(Description of the task): Could you reproduce, word for word, everything below from the line containing "Task: Collapse the Routing tree node" down to the line containing "Go to Content Suite AI", with both of those lines included and no others?

(Extracted material):
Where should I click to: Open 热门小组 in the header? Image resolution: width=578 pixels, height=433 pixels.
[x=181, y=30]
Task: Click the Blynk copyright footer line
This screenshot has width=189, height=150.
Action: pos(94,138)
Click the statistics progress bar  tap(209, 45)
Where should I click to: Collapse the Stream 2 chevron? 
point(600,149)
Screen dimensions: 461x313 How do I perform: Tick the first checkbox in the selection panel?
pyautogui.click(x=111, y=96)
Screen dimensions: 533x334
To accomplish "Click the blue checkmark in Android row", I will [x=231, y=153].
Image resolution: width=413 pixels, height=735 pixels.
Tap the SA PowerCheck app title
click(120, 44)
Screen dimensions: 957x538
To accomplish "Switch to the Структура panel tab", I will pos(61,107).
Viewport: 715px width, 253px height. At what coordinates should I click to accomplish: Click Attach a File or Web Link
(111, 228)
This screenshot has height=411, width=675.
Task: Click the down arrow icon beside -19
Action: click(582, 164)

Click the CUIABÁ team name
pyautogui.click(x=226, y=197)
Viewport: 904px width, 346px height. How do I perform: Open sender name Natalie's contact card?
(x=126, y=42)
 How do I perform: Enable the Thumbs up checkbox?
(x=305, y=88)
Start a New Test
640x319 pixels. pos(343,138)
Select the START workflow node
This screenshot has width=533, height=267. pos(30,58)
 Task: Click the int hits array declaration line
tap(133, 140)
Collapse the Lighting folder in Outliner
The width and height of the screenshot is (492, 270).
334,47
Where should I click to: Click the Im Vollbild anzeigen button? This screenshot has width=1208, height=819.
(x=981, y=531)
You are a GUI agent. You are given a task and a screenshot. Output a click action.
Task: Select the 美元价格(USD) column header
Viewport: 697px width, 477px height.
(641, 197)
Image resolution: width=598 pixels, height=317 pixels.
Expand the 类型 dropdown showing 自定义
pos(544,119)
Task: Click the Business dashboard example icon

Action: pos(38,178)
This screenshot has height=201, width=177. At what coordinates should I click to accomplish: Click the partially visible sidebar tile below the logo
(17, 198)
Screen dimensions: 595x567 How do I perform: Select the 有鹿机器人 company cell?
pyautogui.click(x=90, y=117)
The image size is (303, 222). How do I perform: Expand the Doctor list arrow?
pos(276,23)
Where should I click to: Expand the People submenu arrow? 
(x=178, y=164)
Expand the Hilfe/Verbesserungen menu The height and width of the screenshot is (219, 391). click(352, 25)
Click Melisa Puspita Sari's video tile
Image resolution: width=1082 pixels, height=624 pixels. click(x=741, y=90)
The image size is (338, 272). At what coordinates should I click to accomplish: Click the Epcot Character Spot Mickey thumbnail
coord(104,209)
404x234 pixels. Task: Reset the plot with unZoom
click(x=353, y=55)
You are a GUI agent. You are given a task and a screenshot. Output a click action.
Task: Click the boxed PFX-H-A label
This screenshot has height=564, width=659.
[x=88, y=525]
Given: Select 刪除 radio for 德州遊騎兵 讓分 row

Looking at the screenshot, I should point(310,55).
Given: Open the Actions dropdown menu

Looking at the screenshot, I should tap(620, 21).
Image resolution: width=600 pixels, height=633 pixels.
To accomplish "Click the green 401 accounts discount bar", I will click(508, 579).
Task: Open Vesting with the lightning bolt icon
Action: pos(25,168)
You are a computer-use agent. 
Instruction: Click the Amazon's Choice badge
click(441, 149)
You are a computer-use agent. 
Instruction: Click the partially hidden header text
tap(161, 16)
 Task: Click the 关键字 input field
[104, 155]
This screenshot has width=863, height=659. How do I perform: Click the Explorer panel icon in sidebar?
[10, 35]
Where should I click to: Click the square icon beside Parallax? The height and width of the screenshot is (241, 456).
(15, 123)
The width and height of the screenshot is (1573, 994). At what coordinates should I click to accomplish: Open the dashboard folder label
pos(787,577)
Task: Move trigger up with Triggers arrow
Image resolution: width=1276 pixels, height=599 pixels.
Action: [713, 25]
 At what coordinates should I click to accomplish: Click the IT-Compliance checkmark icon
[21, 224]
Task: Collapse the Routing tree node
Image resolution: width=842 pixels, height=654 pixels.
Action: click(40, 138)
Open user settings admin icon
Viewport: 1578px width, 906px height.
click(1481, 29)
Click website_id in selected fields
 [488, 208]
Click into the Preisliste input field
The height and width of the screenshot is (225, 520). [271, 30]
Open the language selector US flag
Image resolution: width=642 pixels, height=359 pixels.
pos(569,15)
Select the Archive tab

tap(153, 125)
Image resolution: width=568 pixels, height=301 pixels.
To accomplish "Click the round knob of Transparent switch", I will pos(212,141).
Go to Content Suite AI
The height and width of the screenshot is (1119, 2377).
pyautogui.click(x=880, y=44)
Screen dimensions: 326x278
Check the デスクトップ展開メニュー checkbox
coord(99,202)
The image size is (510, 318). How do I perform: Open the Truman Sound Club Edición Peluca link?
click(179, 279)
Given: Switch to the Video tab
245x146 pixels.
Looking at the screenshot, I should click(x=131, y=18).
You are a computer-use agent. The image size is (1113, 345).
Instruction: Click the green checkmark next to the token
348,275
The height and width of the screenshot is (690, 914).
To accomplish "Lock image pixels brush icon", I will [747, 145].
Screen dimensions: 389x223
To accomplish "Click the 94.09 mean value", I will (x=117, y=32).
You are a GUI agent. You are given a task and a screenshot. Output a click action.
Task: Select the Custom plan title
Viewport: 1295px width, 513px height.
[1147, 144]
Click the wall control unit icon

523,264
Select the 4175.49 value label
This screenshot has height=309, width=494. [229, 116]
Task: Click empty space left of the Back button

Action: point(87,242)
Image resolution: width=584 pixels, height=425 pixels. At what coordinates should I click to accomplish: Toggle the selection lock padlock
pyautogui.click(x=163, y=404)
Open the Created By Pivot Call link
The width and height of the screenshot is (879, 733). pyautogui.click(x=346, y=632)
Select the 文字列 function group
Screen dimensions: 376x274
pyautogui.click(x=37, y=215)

(Reply):
Task: Collapse the Routing tree node
Image resolution: width=842 pixels, height=654 pixels.
Action: click(40, 138)
Open user settings admin icon
Viewport: 1578px width, 906px height.
click(1481, 29)
Click website_id in selected fields
 [488, 208]
Click into the Preisliste input field
The height and width of the screenshot is (225, 520). [271, 30]
Open the language selector US flag
Image resolution: width=642 pixels, height=359 pixels.
pos(569,15)
Select the Archive tab

tap(153, 125)
Image resolution: width=568 pixels, height=301 pixels.
To accomplish "Click the round knob of Transparent switch", I will pos(212,141).
Go to Content Suite AI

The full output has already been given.